The very idea of honoring or revering living persons is essential. If you don’t practice respect for others, how can you honor your own best intentions? If no one in your life is worthy of honor, what sort of person can you aspire to become?
The group represented by the phrase “ascetics and Brahmins” are these wise elders. In ancient India, the ascetics were people who had left the home life behind to give all their energy to finding a way to end human suffering. The Brahmins were the village leaders, the educated ones, the teachers, the priests. So wisdom is recognized as coming from more than one quarter, from both the wandering philosophers and the scholars. At different life stages, different teachers or guides will be appropriate. The thing that should not change is the reverence shown to such people.

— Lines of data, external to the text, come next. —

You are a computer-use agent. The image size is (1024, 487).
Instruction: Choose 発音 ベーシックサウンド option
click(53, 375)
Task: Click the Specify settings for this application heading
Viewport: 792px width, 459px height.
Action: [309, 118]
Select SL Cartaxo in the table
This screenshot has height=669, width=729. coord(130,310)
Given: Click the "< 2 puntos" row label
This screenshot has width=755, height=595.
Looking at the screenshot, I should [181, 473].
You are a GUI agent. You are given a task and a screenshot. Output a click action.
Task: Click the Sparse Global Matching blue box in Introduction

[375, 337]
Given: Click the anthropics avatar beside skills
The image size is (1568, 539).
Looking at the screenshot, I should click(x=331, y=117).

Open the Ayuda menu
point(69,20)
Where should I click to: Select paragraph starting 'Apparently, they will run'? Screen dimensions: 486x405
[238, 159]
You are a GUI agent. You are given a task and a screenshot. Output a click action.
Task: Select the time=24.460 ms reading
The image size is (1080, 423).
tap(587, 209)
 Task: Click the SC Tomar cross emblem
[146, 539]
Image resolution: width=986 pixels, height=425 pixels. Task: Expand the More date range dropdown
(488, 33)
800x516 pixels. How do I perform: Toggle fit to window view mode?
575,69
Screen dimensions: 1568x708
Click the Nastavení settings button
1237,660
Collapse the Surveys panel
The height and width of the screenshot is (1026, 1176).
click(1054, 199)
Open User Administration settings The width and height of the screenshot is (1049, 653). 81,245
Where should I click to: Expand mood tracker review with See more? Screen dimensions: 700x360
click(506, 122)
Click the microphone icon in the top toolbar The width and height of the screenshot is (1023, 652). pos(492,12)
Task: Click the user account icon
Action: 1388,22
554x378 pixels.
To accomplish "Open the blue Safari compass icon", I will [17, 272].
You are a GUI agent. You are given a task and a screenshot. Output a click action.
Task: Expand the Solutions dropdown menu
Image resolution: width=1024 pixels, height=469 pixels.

The way you would show respect to your guides or mentors is simply a focused form of the respect you show to everyone. Kindness in thought, speech and action towards the person might even be spontaneous if the respect is deep. If you know who your guides and mentors are, please let them know that you appreciate and depend on their examples.
“Having an open door and providing material needs” describes the custom of giving housing, food and medicine to holy people, since they have renounced worldly possessions. If you should come across such an ascetic, please be sure to offer food and shelter! But for most of your respected people, you will find other appropriate ways to demonstrate your respect and admiration.
If you are lucky enough to be in a close relationship with a guide, you may enjoy some significant benefits. A true guide will teach mainly by example. Her words and actions will have a reliable consistency to them. You won’t observe kindness towards some and cruelty towards others from her. Perhaps just by thinking, “What would my mentor do?” you will know which action to take in a given situation. A beneficial guide will bring out the best in you, steer you towards your own best instincts, and will discourage your small and selfish thoughts, i.e. “show you the path to heaven”. You will hear her words and think, “Yes, I knew that, I just needed to be reminded.”
Do not expect perfection – it’s a common trap. Pay attention when you meet a person from whom you can learn something important. You should sense a compassionate motivation in the mentor (watch for ego trips). A true guide deserves your complete attention when you’re in her presence. In your heart, you’ll know when she is true, and when it’s time to leave.
If you don’t know any such people, don’t you think it’s time to seek them out and set them in their proper place in your life?